Today's mail brings a colorful European brochure from Collette Tours. It includes some interesting trivia you might want to try out on your friends and traveling companions. The incidental intelligence is always led by the phrase, "Did You Know?"
For example, Did You Know?: "The national anthem of San Marino has only four lines."
A clever musician's brilliant idea. At public functions in the republic the stately anthem is finished quickly. Participants don't have to stand very long.
The brochure also points out that "Italy is the world's largest wine producer."
A friend of mine, recently returned from Tuscany, is grateful for that. She reports that a wine labeled Brunello was one of the better bottles in Italy, in her opinion.
"Produced by Montepulciano," she said. "About 23 U.S. dollars in Italy." She ran across it on a San Francisco restaurant's wine list and found it was twice the price in the U.S.
"Doesn't matter," she said. "It's a wine that should be saved for a special event."
It has often been bandied about, yet the brochure pages on Rome and Sicily ask, "Did you know?: Caligula, the demented Roman emperor from AD 37-41, appointed his favorite horse as consul and co-regent of Rome."
If that's not news to you, this may be: "The first pasta factory in Italy opened on the Italian Riviera in 1824."
Obviously, the idea caught on. And, "the mozzarella originally used in Italy for pizza was made from the milk of water buffalo."
Added to the Collette tour of France comes this information: "During the 1930s and '40s, posters showing Marlene Dietrich's legs were banned from the Paris subways because they were considered too distracting to riders."
You will also be pleased to learn that "Kilts are not native to Scotland. They originated in France."
And Did You Know?: "The word denim comes from 'de Nimes,' that town in France."
Ornamenting a page about a tour of England, Scotland and Wales, the brochure states that, "In June 1963, British tennis, player Michael Sangster served a ball that was clocked at 154 miles per hour, the fastest serve ever recorded."
Anglophiles may already know it, yet "Elizabeth the First of England suffered from anthophobia, a fear of roses."
The brochure pages on Ireland and Scotland warn that "Sheep theft is still a capital offense in Scotland!" and also inform us that "Ireland's national symbol, the three-leaved shamrock, was used by St. Patrick to explain the idea of the Holy Trinity."
Under Collette tours of Scandinavia there is an interesting piece of trivia: "A replica of Tivoli Gardens, Copenhagen's famous amusement park, recently opened in Japan."

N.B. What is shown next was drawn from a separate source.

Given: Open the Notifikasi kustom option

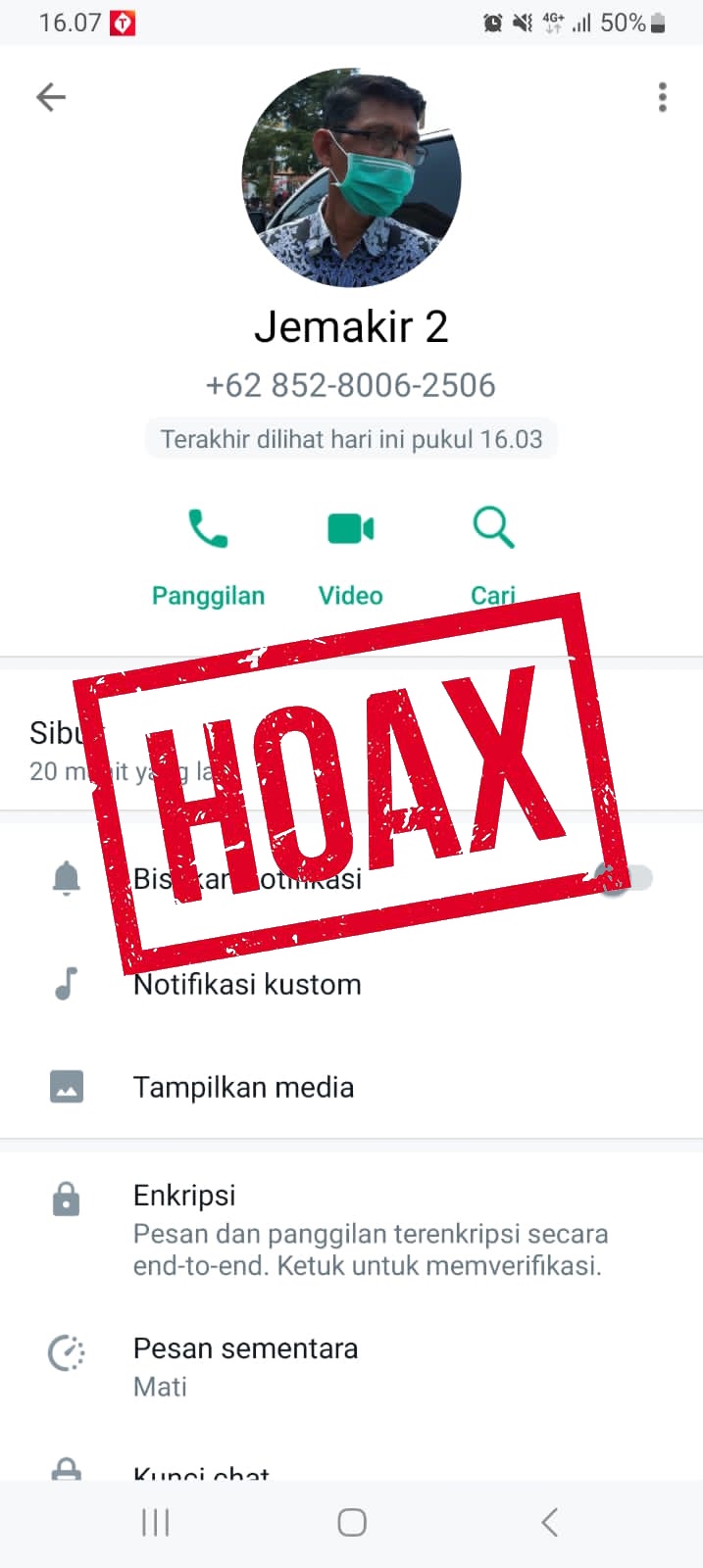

On a tour that visits St. Petersburg, the brochure points out that "at the Hermitage Museum, one would have to walk 15 miles to see all of the 322 galleries of art." When I was there, someone told me that if you spent 30 seconds looking at each piece of art, you'd be finished in 12 years.
As Collette sings the praises of their tour of Spain and Portugal, we learn that in Spain there are six million telephones, which about equals the number of phones in New York City.
Did You Know?: "In Spain, the suits of playing cards are swords, batons, cups and coins."
And "the wine cellars at Barcelona's Cordorniu Vineyards house more than 120 million bottles of wine." The city's restaurants are not anticipating a shortage soon.
"Portuguese wine bottled in 1811 is called 'Comet Wine.' Its excellent quality is believed to be due to the Great Comet that flash year."
In the outline of a tour of Central Europe, the Collette brochure tells us that "PEZ candy originated 70 years ago in Vienna, Austria, as a compressed peppermint candy. The name PEZ was derived from the German word for peppermint... PfeffErminZ."
Did You Know?: "Mozart once composed a piano piece that required a player to use two hands and a nose in order to hit the correct notes."
There are other trivia notes, yet my favorite is from a tour to the Alpine countries: "In 1471, a chicken in Basel, Switzerland, was accused of being 'a devil in disguise' after laying a brightly colored egg. The chicken stood trial, was found guilty and burned at the stake."
The judge was kind of a 15th century Colonel Sanders.